Shore Capital, the company’s house broker, shed some further light on the decision to postpone the bond sale. It said Sirius was delaying the sale ‘given the current market turmoil’, citing the escalating US-China trade war as one reason why it isn’t the optimal time to tap the markets.
However, some are rightly asking how much has changed in a matter of weeks. The bond offer was launched on 19 July and was expected to be priced this week, meaning Sirius believes something has drastically changed over the past 18 days. Markets have declined over the past month, but not dramatically, and tensions between the US and China are heightening, but remain just as uncertain as they did a few weeks ago.
Whatever the reason, it is clear Sirius isn’t confident it can drum up enough interest for its bonds. That is a stark statement considering the Financial Times has reported Sirius was to offer buyers of the bonds an interest rate of 13.5% - which would be one of the highest of all US dollar corporate bonds to be issued in 2019. The fact Sirius can’t attract buyers at that price is worrying, and some are now rightly asking how this fact will change in the short time Sirius has left to sell them.
Is this the beginning of the end for Sirius Minerals?
Time is not a luxury that Sirius has, but the company feels it has no choice but to wait for better conditions before launching its bond offer, even after reportedly offering buyers an alarmingly high coupon. It is also limited in what it can do in the weeks it has left: it can’t de-risk the project any further without completing the stage two financing, and it has little-to-no influence over what the general mood of the market will be next month.
If appetite for its bonds does not improve by September, when existing cash is expected to be exhausted, then Sirius will have to make a tough decision. It will have to decide whether it is willing to hold firm and wait for better conditions, running the risk of running out of money, or offer an even higher coupon to secure enough interest in its bonds so it can keep construction going.
Liberum issued a research note following the announcement that remained bullish on Sirius, stating it expected the company to relaunch its bond offer in early September. It also said that while Sirius has said cash will run out by the end of September, it is likely that there is ‘scope to extend slightly longer if financing discussions push up against that deadline’.
Read more on whether the clock is ticking for Sirius Minerals
What could happen next?
There are several routes that Sirius could head down going forward. In an ideal world, Sirius will be able to complete its $500 million bond sale sometime in September, which will unlock the larger financing from JPMorgan and provide it with the cash it needs to finish construction and to make the business self-sustaining with positive cash flow. If it does go ahead then the key thing to look out for is the coupon, as this represents the amount of interest Sirius will pay buyers of the bonds.
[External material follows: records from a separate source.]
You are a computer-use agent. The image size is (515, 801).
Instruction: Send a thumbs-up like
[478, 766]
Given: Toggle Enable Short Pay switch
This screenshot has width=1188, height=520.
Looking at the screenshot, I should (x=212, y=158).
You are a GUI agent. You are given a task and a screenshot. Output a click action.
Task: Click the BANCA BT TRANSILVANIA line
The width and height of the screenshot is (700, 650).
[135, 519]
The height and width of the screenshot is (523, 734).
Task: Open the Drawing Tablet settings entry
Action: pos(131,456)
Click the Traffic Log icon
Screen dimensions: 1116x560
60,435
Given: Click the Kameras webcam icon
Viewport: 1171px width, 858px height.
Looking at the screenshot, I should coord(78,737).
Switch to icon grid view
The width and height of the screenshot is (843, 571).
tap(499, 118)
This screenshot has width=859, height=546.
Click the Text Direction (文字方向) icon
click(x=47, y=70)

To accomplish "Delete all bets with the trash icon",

If it decides there isn’t enough demand to sell the bonds at the right price, then Sirius could potentially have some other options. JPMorgan has not yet commented on the delay and it is not clear how supportive it will be if the bond sale isn’t completed on time. Sirius could look to strike an alternative arrangement with JPMorgan or another entity if it feels like the bond sale isn’t suitable. Sirius decided to end talks with previous prospective lenders earlier this year so it could explore the financing deal tabled by JPMorgan, even though it only had enough cash to keep going for a couple of months, so it is possible an alternative solution can be found.
If Sirius decides it can only secure the vast amount of funding it needs from JPMorgan, but that it cannot go ahead with the bond sale because of market conditions, then there is a chance that Sirius could look to raise a smaller amount of funding to tide the company over until conditions improve enough that the bond sale can be completed. That could involve asking investors for more money, many of which have already been heavily diluted.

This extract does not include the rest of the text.